Solo looked at her. It was an agreeable task. There was a burnt-orange shantung dress, with a taut, full figure underneath it; black patent shoes with square toes and block heels; a matching handbag and white kid gloves. From the wide-set collar of the dress, the girl's shoulders and neck emerged flower-like to support a head reminiscent of a dark and slightly petulant Madonna. "I'm sorry," he said, smiling, "and I wish I had reason to mean this another way... but I'm afraid you have the advantage of me!"

  "Of us," Illya Kuryakin corrected.

  In her turn, the girl smiled. There was a great deal of make-up on her eyes, lovingly applied; none at all on her mouth or on the flawless planes of her cheeks. "A branch of the Defense Department labelled S.I.D.," she explained in a low voice.

  Solo looked up at her from under his brows. "I find it goes against the grain to question a lady," he said, "and I can hardly ask you to produce secret credentials in the street. But nevertheless... "

  The girl laid a gloved hand on his arm. "Understood, Signor Solo; but perhaps I can set your fears at rest without an exchange of papers!.... After my colleague Rossi was delegated to furnish you, yesterday, with clothes, papers, money, a Berretta and a Giulietta—the 1300 ex. decapolable one—I was instructed to keep what my chief calls a 'benevolent watching' brief on you!

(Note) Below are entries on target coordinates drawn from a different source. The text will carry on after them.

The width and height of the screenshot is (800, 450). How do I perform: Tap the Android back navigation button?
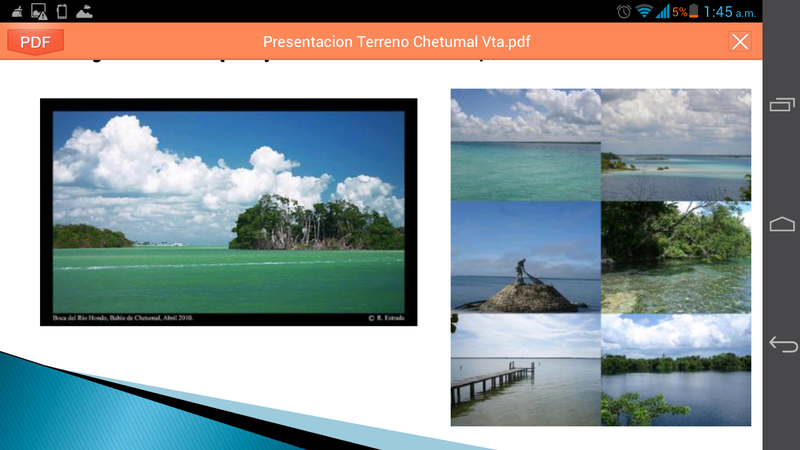(781, 344)
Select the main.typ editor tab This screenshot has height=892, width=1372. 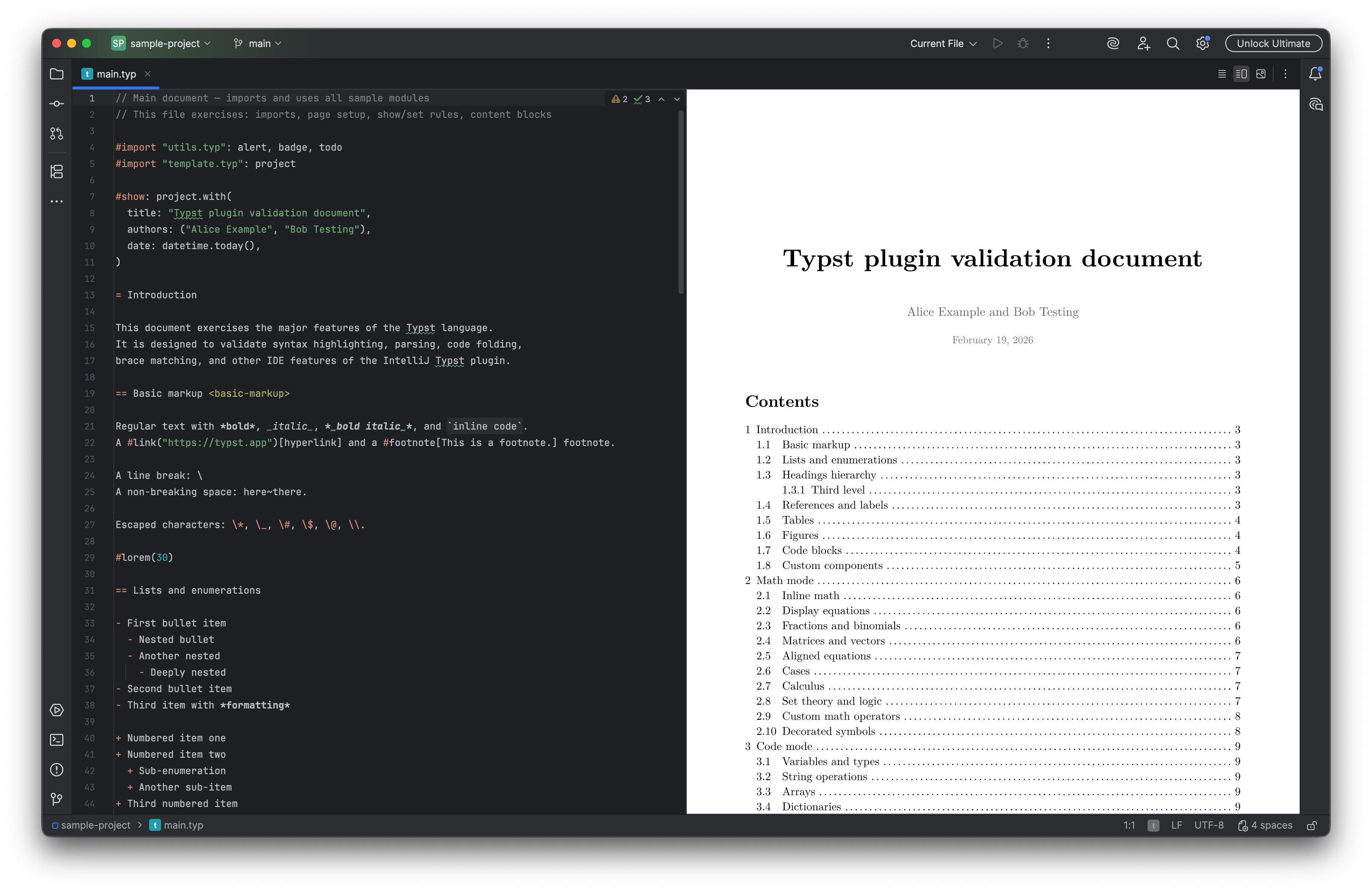[116, 74]
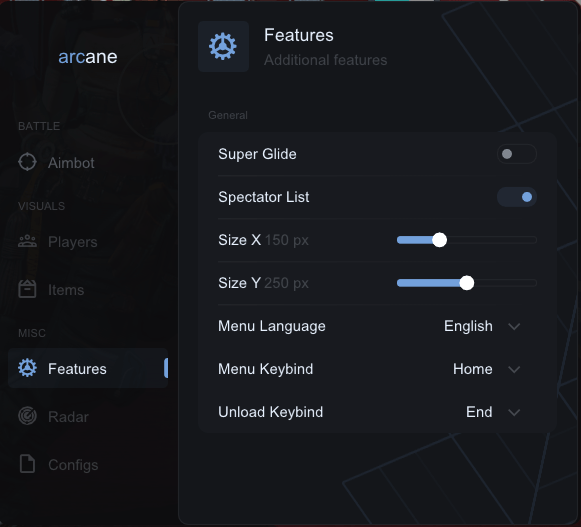Expand the Menu Language chevron

coord(514,327)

I have since then observed the following:

  "You are staying at the Hotel Europa on the Via Pascal. Last night you retired early after eating in the hotel. You drove out to see Colonel Rinaldi this morning. While you were at the research station, somebody tampered with the braking system of your car and you had an accident on the way back to the Route 24, leading to Susa. The car was spoiled, but you were fortunately not."

  "Thank you very much," Solo said drily. "I take it your brief doesn't extend to issuing warnings or lending a hand?"

  "Ah, you mock me! But I am watching with binoculars from the other side of the valley. There is a bergerie there and I am inside it. But there was nothing I could do at the time So. You climb back up to the Colonel and you borrow a Fiat 1500 from him—one that has been slightly gonfie, as the French say, which is to say in English, converted. She is very fast, but you are still too late to meet your friend here at the airport.